As it says - who wants a Borderlands RP? I've been playing Borderlands 2 a ton recently, so it's come to mind. Though I haven't played the original, that won't matter much because the RP would be set during/after the second game.

For those of you who don't know what I'm on about, Borderlands is basically a badass wagon of insanity on drugs. The characters are hilarious, the plot is ridiculous but the whole thing flows well. The other thing is that not too much plot has been set down yet by the games, so it's still a very open world for it.

As for plot spoilers that would ensue, I would be careful about them. Minor stuff is good, major stuff is bad. Saying that the original Vault Hunters return would be fine. Saying what happens in the Wildlife Exploitation Reserve is not. 

I've got a few ideas in mind, and I'll put them up here soon. Any ideas you want to put forth are very welcome.

As extra incentive, Zed, Marcus and Moxxi may all make appearances. Bear that in mind.


----------



## Protoss119 (Aug 8, 2010)

For the chance to partake in mass bullet-hosing and swim in piles of guns, anything.


----------



## DasOmen (Mar 10, 2011)

i'm game. we'd have to make a rule though for our special bits where we need to make something drasticaly diffrent than what other players have.


----------



## Septok (Jan 21, 2012)

Protoss119 said:


> For the chance to partake in mass bullet-hosing and swim in piles of guns, anything.


Bullets, check. Guns, check. Claptrap... check?



DasOmen said:


> i'm game. we'd have to make a rule though for our special bits where we need to make something drasticaly diffrent than what other players have.

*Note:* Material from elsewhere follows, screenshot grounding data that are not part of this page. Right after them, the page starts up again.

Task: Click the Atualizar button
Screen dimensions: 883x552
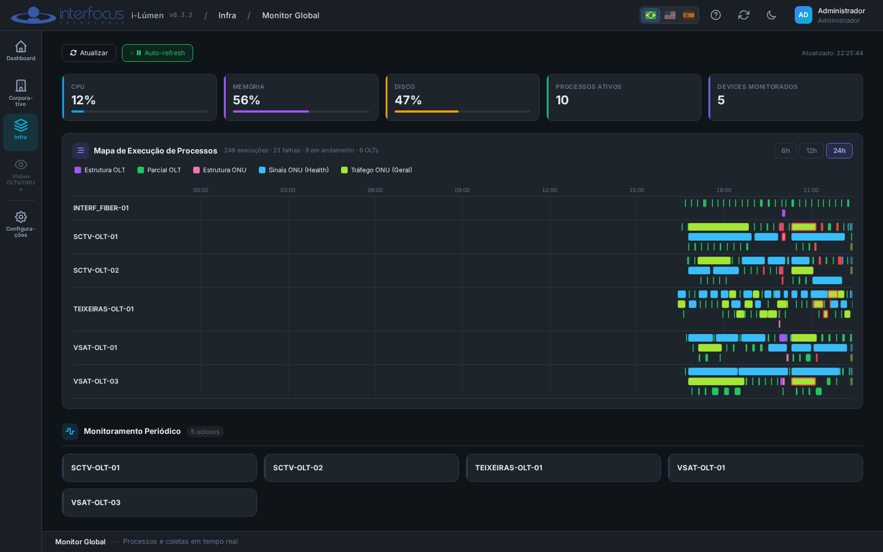Action: pyautogui.click(x=89, y=53)
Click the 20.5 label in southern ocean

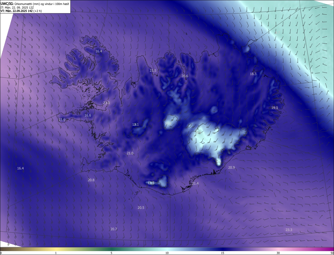pyautogui.click(x=141, y=208)

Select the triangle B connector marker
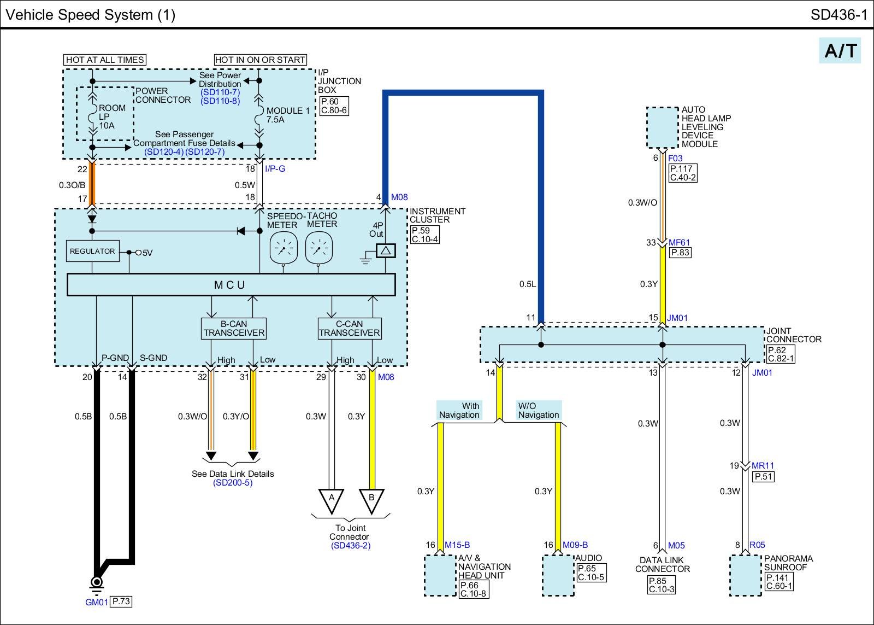(371, 500)
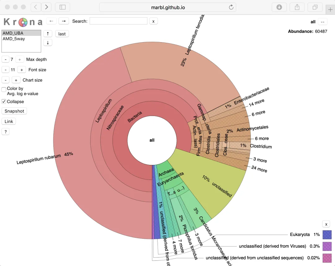Viewport: 335px width, 266px height.
Task: Reload the page in browser toolbar
Action: click(x=231, y=7)
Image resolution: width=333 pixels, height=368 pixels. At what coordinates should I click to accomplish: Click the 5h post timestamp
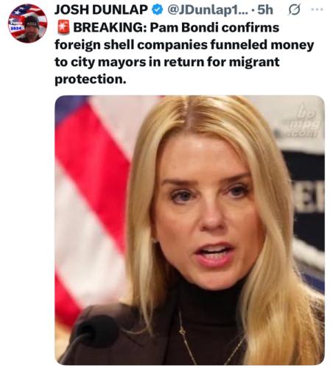click(265, 10)
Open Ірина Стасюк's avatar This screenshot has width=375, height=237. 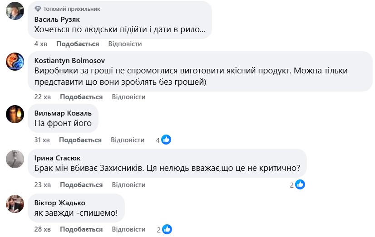click(15, 159)
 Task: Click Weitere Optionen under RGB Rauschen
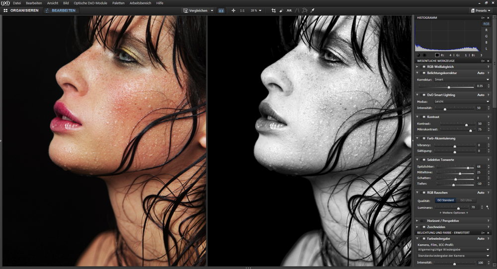point(453,212)
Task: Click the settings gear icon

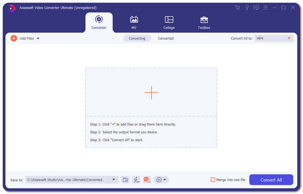Action: pos(159,180)
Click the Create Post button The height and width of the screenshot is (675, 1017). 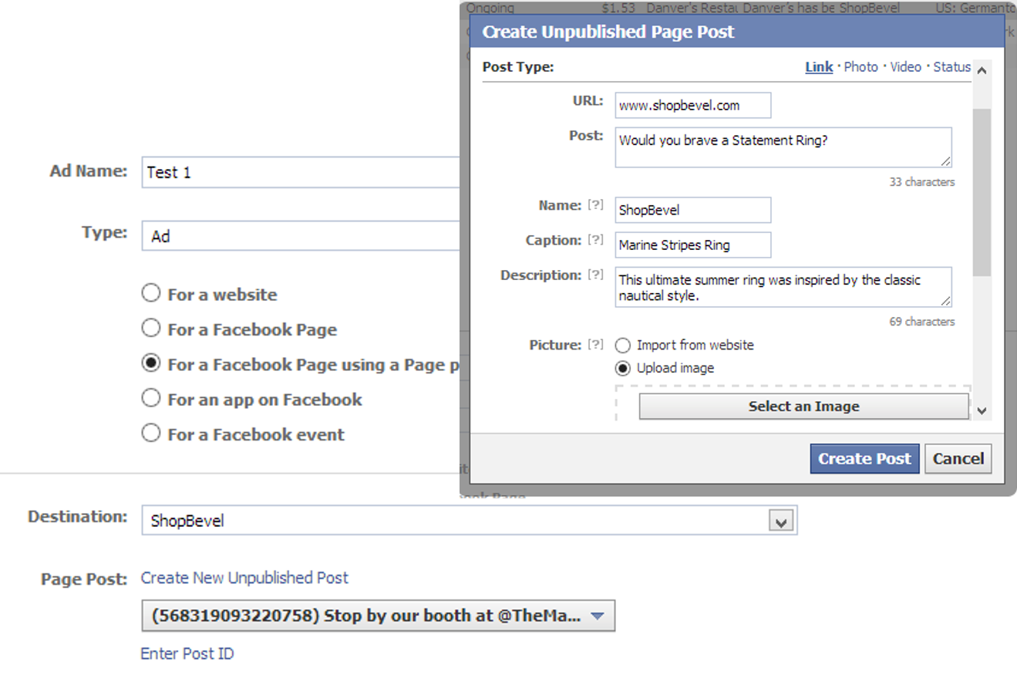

What do you mean by 'special bits'? I'd write up several new classes as well as use the current 9 available, so everyone has a range of class choice. I would likely go no stats or all stats. Looting would be all over the place.

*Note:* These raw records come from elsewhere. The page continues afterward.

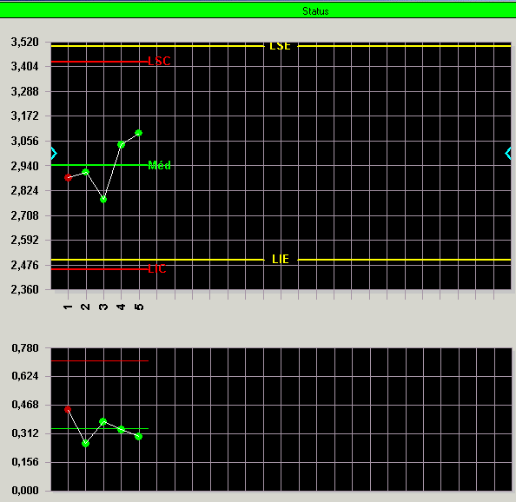Click the x-axis label 5 under upper chart

tap(139, 307)
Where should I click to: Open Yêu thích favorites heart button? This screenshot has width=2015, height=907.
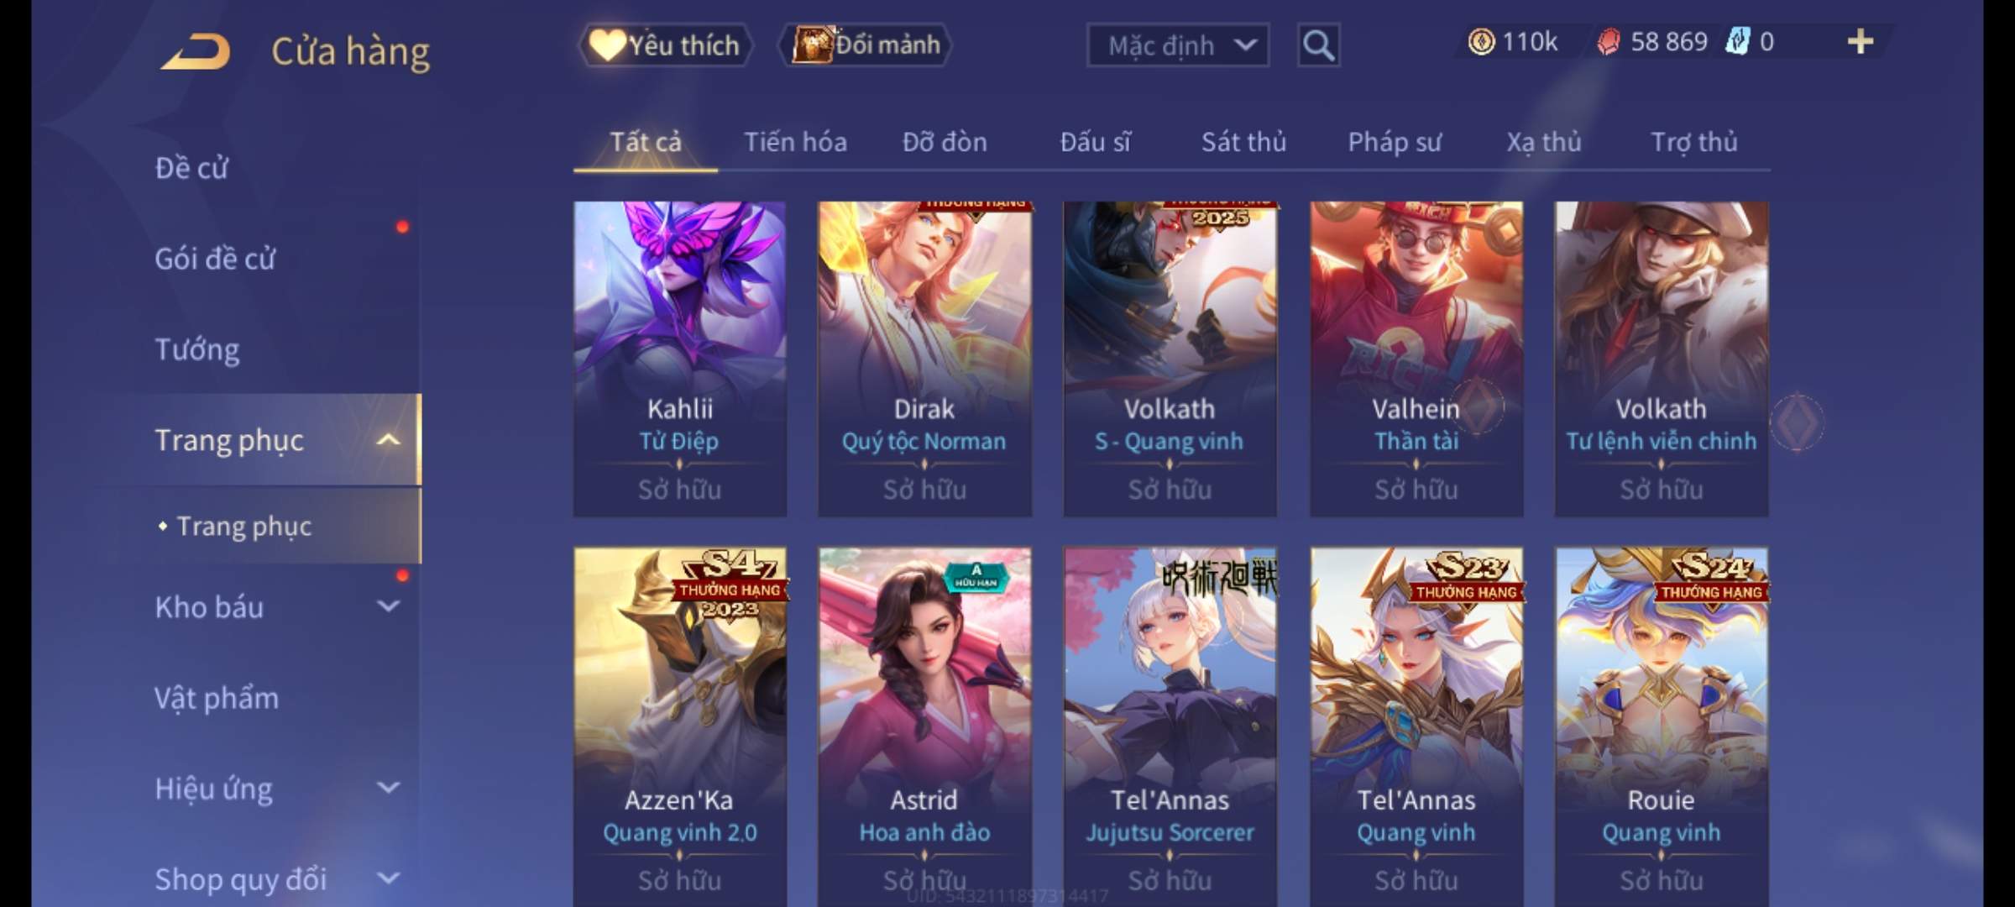coord(665,45)
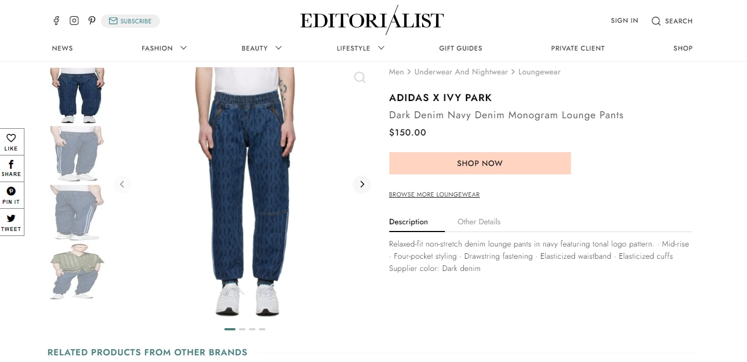Go to next product image arrow
747x362 pixels.
(x=362, y=184)
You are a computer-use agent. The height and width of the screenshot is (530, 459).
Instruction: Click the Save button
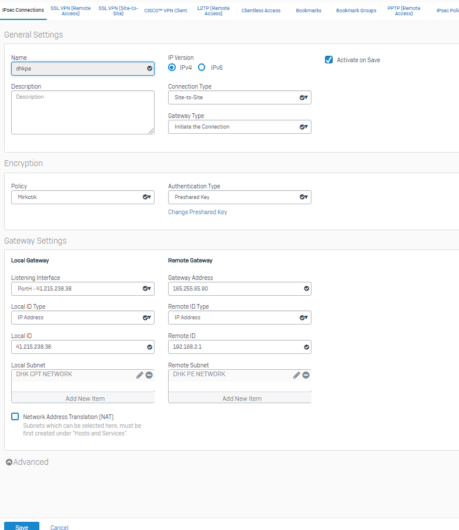click(x=22, y=526)
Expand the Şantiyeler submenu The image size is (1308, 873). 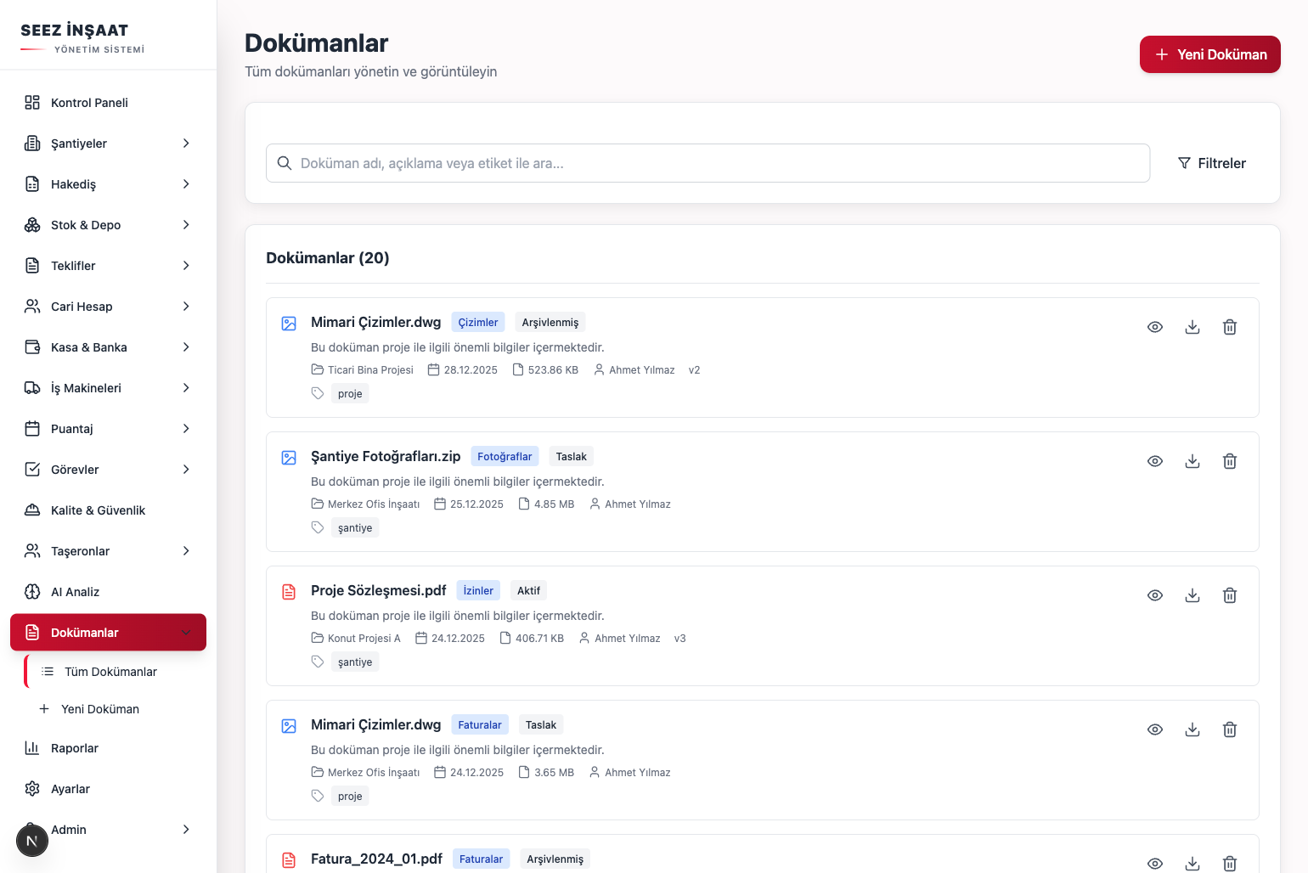[186, 144]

On the topic of Sirens, I'd probably have to keep them out of this, if just because I'm sure at least two people would take an interest in them. Given how only 6 can exist at one time, and (heh-hem) Sirens are alive in BL2, it would begin to push things.


----------



## DasOmen (Mar 10, 2011)

by special bits i mean things like mordikai's bloodwing, or gauge's robo. things like deployable turrets that rest on your sholder like a parrot untill you throw it down, or the ability to get pissed off and whip out two guns or punch things with your fist. in essence i mean this

Joe picks a beastmaster type, throws a bird, bird goes squak and kamakazies into things.

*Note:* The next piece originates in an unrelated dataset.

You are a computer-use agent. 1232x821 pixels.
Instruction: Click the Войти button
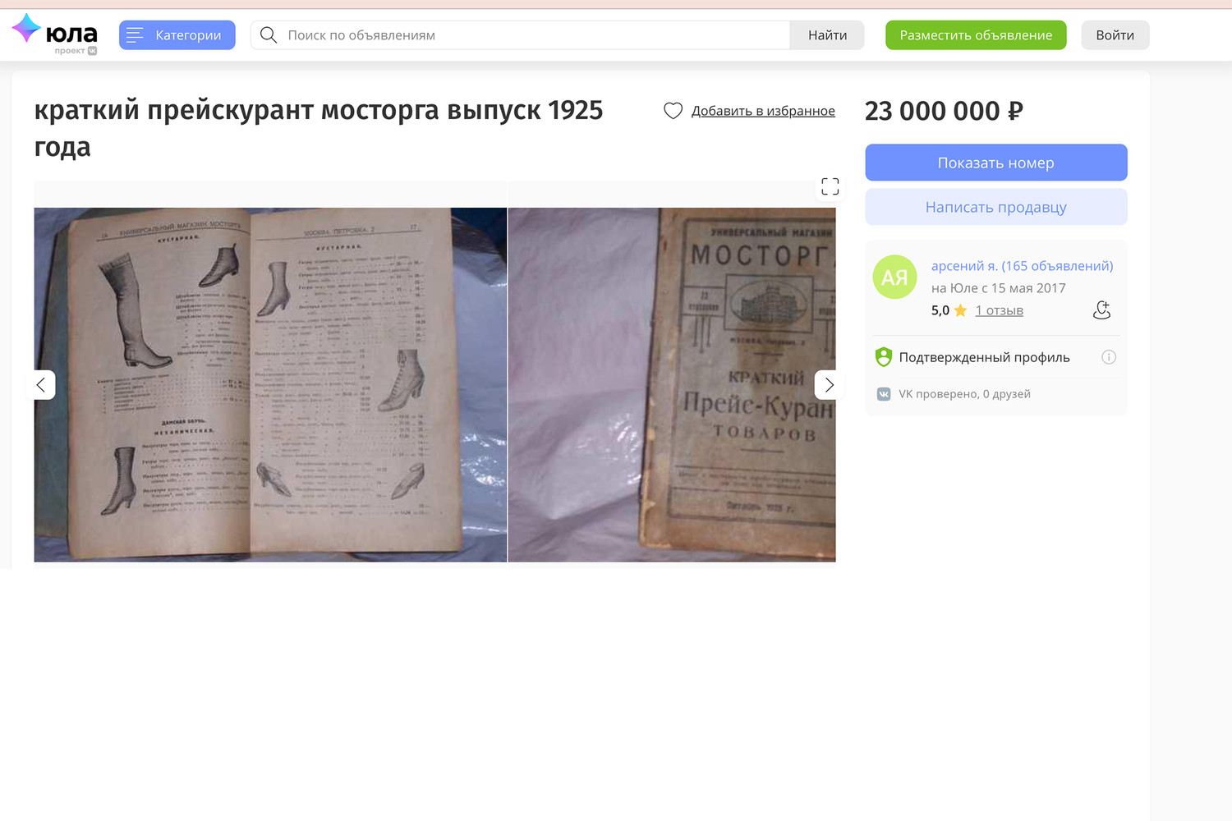click(1115, 35)
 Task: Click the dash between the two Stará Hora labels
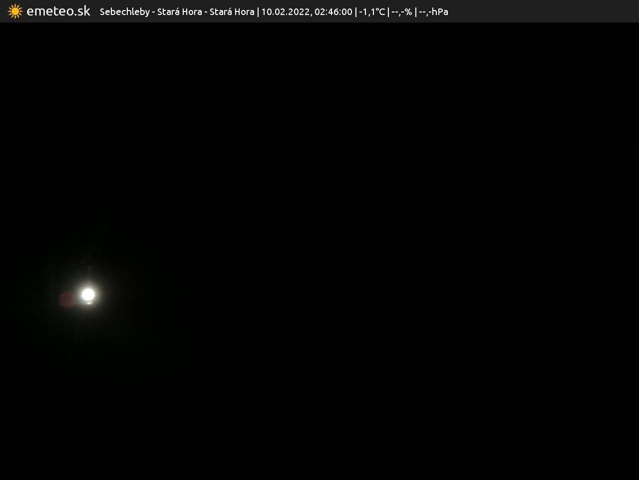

ted was going to make a beastmaster type, but given joe has already snagged that roll, ted instead chooses to make a character that features a hovering turret drone that shoots and follows the player like a lost puppy, sticking close by.

jake was going to make a turret type character like ted, but ted beat him to the punch. instead jake decides to take a sort of cloaking ability like zero. 

laura was going to take a spiffy cloaking ability for her character, but jake already has it. so instead she picks a trap ability that sprays up a fountain of elimental damage when something walks over it. 


==========================================================

it is of my own personal flawed and twisted opponion a system like this, which esentialy the devs of the game use, only slightly more refined in a sense, would be optimum for the rp so that we dont seem to have carbon coppies of characters and instead get to put our own swing on things. 

also acording to borderlands lore, our player characters would be baddasses (term from borderlands not actual we're spiffy). any sap can stand up to a few bandits and win maybe a single fight or two.... but he's gonna get his ass killed quick, or raped, most likely raped then butchered, then killed, in that order most of the time(remember, borderlands is sick and twisted when you look at the logistics of things) so anyone who can make an actual diffrence, would thus be a baddass. this is clearly refrenced by claptrap during borderlands two when he makes the point of stating "HA! my minions' a bonafied Badass!" this is not merely mentioning that his minion is cool, but is actualy a step above the normal rank and file life forms he's normaly encountered such as menial bandats.


----------



## Septok (Jan 21, 2012)

Ah! I see! Action Skills! The only problem with letting players create their own classes is that they would be making Action Skills and Perk Trees, which would be hard to balance unless the game does not run off numbers at all.

If I do think I can make it work, the thread won't be up for a long while yet.


----------